For a measurement of contact angles of the films, 200 nm thick films of PS, PMMA, P2VP homopolymers (Sigma-Aldrich) and, PS-b-PMMA (SML100), PS-b-PDMS (SDL43) and PS-b-P2VP (SVL84) were prepared by spin-coating on a Si wafer. PDMS homopolymer (Sylgard 184, Dow Corning Ltd.) film was spin-coated on Si wafer and cured at 180 °C for 6 h. The water contact angles were measured using Drop Shape Analyzer (DSA100, KRÜSS GmbH) immediately after plasma treatment with and without the filter (50 sccm of Ar flow, 15 mTorr, 200 W, for 10 s).

Multilayered 3D structures and DSA applications

For the multilayered 3D structures, 200 nm thick of SDL43 or SDC16 was first spin coated on a Si wafer. For a perpendicular orientation at the top surface, the filtered plasma process was executed. To obtain parallel orientation, a thin film (~7 nm) of P2VP was introduced on the TP-SDL43 films by spin-coating P2VP dissolved in ethanol. With repeated spin-coating and plasma treatment, SDL/P2VP/plasma/SDL/P2VP/plasma/SDL/substrate multilayer for Fig. 5a, plasma/SDL/plasma/thin SDL/plasma/SDC/substrate for Fig. 5b and SDC/plasma/thin SDC/plasma/SDL/plasma/thin SDL/substrate for Fig. 5c could be fabricated. The multilayer BCP films are thermally annealed at 220 °C for 3 h to produce multilayered 3D structures with diverse orientations.

For the DSA of BCPs with the plasma assisted perpendicular orientation, the cross-linked PS (xPS) guide pattern was prepared using a 300 mm fabrication process at imec. 13 nm thick SiN was first prepared as a BARC (bottom anti-reflective coating) layer by CVD. Then a 7.5 nm thick cross-linked PS (xPS) mat was prepared by spin coating of NLD-128 (Merck) and followed by a baking step (315 °C for 5 min).

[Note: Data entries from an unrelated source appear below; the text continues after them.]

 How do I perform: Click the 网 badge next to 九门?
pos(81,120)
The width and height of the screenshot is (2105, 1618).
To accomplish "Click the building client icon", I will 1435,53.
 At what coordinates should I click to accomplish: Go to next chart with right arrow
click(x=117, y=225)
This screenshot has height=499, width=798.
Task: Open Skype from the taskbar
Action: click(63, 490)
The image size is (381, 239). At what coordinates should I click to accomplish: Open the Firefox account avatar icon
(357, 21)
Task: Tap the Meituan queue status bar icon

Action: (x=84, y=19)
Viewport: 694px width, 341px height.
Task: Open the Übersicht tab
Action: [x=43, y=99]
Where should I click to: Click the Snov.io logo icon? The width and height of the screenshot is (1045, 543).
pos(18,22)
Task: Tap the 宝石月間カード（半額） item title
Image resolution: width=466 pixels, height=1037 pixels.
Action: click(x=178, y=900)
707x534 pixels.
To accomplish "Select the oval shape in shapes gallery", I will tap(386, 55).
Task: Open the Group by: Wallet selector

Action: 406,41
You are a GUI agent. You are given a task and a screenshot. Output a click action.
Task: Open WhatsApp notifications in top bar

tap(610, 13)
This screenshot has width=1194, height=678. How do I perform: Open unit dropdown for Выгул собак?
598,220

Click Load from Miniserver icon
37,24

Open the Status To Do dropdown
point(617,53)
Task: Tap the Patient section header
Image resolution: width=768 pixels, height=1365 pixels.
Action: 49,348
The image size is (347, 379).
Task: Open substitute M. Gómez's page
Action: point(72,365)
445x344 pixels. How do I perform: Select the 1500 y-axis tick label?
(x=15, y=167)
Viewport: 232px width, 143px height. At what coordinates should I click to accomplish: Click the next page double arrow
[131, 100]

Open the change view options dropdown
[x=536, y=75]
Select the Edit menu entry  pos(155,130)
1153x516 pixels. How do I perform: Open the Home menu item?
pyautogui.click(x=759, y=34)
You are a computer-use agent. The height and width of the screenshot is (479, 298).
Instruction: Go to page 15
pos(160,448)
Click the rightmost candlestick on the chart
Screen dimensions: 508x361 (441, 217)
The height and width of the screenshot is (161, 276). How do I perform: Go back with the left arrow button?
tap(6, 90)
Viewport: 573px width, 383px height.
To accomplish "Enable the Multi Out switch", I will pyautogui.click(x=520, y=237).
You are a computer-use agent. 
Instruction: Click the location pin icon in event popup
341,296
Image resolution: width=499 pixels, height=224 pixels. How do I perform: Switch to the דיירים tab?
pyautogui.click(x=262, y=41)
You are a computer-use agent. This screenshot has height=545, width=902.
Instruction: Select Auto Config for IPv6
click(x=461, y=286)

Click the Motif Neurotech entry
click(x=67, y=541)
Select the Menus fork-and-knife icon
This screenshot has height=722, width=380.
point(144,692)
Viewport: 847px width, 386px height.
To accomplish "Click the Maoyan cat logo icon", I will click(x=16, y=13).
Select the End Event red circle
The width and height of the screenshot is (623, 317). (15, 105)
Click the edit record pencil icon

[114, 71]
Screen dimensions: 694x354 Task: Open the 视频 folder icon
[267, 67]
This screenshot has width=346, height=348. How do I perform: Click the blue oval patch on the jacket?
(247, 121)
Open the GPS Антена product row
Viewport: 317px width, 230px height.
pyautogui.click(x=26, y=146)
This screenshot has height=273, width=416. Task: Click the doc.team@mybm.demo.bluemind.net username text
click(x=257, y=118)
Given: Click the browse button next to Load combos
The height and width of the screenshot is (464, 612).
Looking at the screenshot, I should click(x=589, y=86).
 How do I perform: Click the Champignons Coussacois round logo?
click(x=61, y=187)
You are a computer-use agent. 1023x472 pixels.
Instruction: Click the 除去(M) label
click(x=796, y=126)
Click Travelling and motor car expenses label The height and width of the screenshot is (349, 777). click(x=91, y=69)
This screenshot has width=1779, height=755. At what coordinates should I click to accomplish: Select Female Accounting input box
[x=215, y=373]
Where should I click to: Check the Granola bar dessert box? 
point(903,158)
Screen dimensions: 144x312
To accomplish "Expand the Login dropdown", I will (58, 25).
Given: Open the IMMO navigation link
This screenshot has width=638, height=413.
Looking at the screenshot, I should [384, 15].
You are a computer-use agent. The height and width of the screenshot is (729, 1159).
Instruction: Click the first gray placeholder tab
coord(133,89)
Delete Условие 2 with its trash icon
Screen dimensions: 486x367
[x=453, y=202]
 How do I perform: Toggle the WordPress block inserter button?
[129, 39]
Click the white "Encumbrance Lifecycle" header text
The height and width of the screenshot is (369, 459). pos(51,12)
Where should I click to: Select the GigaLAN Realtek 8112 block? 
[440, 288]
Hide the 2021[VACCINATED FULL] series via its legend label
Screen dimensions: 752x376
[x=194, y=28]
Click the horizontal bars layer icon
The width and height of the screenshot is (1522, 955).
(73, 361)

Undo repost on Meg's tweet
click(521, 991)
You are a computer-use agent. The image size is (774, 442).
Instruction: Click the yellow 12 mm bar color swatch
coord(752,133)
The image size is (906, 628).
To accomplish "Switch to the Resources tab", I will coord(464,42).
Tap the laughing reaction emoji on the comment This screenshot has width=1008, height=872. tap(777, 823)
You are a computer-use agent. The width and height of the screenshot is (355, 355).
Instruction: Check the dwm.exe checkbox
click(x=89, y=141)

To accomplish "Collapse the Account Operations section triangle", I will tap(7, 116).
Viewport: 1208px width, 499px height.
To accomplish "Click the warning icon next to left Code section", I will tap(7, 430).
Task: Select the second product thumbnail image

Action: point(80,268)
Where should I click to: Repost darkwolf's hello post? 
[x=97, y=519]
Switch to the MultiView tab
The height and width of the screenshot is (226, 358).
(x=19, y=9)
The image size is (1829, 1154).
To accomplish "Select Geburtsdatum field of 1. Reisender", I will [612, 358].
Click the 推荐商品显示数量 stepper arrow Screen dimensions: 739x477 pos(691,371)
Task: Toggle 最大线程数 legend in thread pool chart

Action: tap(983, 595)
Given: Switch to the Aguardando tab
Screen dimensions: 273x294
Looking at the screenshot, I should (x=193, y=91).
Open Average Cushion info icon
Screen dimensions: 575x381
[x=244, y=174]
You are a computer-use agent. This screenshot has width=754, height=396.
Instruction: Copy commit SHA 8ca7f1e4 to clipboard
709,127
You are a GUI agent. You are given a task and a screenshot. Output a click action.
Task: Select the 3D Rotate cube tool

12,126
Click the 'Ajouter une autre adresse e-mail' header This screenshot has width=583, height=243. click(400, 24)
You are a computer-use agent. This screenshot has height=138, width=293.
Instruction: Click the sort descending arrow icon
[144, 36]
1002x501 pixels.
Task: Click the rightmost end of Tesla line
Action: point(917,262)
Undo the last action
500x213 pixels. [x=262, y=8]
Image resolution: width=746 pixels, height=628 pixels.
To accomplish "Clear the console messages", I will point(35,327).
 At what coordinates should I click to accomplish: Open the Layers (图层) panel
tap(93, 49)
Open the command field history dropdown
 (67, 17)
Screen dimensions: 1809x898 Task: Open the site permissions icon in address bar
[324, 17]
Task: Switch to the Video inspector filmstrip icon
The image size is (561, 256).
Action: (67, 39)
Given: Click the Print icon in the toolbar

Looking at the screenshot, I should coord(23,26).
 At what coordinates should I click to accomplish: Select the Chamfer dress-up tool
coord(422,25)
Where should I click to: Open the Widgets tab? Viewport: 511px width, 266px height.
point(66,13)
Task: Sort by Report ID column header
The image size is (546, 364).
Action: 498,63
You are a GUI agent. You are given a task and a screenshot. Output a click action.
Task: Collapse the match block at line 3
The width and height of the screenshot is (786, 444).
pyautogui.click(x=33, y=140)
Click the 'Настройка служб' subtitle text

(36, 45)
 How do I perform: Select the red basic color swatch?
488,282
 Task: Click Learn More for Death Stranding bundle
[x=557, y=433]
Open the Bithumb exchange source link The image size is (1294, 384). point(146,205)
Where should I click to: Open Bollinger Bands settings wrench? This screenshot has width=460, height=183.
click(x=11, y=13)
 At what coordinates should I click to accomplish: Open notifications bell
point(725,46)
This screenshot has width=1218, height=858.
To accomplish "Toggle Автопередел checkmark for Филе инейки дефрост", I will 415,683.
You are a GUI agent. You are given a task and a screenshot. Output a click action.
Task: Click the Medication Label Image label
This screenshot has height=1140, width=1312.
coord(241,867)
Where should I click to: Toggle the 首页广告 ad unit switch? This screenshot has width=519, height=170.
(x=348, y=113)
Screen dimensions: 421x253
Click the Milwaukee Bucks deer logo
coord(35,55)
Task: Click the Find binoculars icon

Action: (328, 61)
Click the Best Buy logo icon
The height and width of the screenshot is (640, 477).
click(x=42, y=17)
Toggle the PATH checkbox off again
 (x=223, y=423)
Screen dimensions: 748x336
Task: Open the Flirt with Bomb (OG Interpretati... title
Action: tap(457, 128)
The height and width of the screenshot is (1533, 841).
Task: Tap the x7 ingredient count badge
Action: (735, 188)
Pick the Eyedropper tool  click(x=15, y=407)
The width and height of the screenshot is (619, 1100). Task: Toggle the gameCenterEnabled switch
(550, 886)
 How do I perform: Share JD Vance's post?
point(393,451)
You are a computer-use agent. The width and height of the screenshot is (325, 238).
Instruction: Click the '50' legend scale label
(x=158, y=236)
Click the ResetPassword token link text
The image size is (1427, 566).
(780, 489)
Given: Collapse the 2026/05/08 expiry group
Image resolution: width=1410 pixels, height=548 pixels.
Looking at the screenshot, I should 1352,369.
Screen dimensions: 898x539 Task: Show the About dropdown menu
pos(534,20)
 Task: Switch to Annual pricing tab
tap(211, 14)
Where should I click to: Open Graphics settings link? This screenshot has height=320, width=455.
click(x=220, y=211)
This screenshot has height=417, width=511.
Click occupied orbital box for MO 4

Using 193 immersion lithography, full pitch 84 nm line and space pattern was printed on the xPS mat. N2/O2-based dry etch process removed the xPS exposed in the space areas while the width of line was trimmed down to the target value. A stripping process was performed using N-methylpyrrolidone (Sigma-Aldrich) to remove the remaining resist, resulting in xPS guide stripe (pitch 84 nm, width around 16 nm). The PMMA brush (hydroxyl terminated PMMA, 5k, PolymerSource Inc.) was then grafted to the surface of the SiN/Si wafer between the PS stripes during an annealing process at 250 °C for 20 min and excess brush was rinsed with ultrasonic treatment in acetone (Sigma-Aldrich). On this chemical template, a VSVL47 film was spin coated with thickness around 46 nm. After filtered plasma treatment (200 W, for 10 s), the VSVL films (thickness = 2 L0) were annealed at 240 °C for 3 h.